(Dataset records)
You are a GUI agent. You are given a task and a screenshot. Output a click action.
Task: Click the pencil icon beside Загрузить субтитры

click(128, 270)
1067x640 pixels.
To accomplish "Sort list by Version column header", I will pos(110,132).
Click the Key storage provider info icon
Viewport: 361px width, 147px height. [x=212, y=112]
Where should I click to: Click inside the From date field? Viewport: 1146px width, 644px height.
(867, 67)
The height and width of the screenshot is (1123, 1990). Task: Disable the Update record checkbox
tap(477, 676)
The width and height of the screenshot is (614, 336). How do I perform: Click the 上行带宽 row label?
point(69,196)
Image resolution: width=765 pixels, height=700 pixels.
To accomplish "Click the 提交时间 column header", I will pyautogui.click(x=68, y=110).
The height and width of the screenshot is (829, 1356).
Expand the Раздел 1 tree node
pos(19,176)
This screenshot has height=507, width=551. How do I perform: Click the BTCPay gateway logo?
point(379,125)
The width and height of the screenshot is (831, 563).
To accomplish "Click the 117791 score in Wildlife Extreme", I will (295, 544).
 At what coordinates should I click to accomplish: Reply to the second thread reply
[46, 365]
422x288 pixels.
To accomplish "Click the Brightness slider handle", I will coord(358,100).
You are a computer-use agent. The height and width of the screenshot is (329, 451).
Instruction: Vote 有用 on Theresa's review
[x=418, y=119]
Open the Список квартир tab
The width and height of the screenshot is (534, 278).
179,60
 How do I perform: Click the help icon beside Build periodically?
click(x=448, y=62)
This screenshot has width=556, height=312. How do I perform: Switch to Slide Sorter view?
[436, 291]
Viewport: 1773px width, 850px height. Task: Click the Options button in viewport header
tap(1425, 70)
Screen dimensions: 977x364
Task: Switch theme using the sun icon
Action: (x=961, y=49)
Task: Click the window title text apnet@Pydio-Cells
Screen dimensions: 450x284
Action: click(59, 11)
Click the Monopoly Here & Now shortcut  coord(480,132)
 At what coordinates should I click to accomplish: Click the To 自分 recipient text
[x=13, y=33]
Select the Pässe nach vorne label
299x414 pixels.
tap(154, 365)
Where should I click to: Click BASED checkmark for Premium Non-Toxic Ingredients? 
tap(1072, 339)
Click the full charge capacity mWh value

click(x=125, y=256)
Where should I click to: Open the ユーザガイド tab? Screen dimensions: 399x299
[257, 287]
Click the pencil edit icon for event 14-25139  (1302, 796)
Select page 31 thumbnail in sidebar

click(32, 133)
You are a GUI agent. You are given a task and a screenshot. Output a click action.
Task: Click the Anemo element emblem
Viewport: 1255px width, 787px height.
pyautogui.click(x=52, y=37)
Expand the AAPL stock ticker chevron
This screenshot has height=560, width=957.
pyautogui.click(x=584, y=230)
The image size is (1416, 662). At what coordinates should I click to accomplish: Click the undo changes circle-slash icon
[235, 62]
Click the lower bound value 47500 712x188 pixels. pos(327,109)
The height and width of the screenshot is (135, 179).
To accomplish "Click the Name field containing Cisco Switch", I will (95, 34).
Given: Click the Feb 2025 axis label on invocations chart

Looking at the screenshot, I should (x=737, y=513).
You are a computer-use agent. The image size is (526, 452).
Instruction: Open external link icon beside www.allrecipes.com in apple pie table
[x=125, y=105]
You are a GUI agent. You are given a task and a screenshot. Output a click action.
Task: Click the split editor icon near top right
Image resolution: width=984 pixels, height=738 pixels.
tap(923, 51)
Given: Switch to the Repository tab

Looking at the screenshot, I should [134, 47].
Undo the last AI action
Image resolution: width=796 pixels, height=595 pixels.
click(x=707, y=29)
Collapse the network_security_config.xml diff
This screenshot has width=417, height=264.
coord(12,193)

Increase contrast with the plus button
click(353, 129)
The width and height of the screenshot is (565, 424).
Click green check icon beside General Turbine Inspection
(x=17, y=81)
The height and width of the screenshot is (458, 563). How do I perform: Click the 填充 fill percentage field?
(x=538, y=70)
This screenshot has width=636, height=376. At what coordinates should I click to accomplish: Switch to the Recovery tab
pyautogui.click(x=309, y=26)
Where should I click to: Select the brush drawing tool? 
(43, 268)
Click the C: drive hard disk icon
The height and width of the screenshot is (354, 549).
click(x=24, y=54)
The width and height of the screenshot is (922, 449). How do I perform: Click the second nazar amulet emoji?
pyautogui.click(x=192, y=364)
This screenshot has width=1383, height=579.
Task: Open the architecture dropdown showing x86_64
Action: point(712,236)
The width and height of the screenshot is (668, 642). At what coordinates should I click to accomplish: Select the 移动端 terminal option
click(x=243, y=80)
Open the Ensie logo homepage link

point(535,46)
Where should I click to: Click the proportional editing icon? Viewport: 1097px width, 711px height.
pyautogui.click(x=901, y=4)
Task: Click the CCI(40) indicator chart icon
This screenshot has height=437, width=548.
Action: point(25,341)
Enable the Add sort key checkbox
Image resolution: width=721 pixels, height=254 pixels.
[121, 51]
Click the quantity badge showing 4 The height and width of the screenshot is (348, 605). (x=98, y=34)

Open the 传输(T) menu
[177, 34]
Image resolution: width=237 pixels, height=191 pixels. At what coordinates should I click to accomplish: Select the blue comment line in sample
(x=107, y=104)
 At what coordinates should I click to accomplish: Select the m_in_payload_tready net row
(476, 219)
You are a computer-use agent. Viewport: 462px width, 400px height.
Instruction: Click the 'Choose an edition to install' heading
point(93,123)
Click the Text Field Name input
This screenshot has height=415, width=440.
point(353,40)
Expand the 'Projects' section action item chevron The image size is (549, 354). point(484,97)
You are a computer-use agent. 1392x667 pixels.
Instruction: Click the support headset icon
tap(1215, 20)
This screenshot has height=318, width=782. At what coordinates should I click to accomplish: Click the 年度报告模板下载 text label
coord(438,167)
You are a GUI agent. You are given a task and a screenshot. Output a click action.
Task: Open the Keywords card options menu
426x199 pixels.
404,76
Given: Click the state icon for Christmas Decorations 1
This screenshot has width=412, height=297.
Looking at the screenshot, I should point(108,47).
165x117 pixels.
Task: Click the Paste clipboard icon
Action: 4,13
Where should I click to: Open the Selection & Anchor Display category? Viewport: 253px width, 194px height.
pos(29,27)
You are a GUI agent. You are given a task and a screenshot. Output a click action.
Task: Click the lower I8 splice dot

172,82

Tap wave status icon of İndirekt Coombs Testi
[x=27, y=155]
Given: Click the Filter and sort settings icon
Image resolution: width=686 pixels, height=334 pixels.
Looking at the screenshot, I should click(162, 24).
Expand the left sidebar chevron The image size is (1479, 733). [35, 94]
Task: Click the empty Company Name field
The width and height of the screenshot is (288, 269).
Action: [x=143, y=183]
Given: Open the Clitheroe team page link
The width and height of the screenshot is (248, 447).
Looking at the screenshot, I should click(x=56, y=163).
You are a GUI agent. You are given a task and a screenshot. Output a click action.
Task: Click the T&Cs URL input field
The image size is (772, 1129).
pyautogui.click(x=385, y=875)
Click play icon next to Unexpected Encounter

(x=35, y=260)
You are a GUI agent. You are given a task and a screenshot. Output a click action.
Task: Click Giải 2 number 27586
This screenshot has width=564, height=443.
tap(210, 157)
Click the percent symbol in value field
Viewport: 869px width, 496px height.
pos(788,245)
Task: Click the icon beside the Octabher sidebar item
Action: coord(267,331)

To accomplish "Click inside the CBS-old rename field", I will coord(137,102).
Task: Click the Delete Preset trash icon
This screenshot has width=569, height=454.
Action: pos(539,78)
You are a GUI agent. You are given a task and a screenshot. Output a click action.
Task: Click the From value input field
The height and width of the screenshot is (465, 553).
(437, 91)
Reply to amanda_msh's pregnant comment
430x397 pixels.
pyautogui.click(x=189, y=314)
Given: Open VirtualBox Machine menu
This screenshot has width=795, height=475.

(YOUR GOAL) In the records above, find each line with the word "column" and copy it out.

(YOUR SOLUTION)
To accomplish "Sort list by Version column header", I will pos(110,132).
To accomplish "Click the 提交时间 column header", I will pyautogui.click(x=68, y=110).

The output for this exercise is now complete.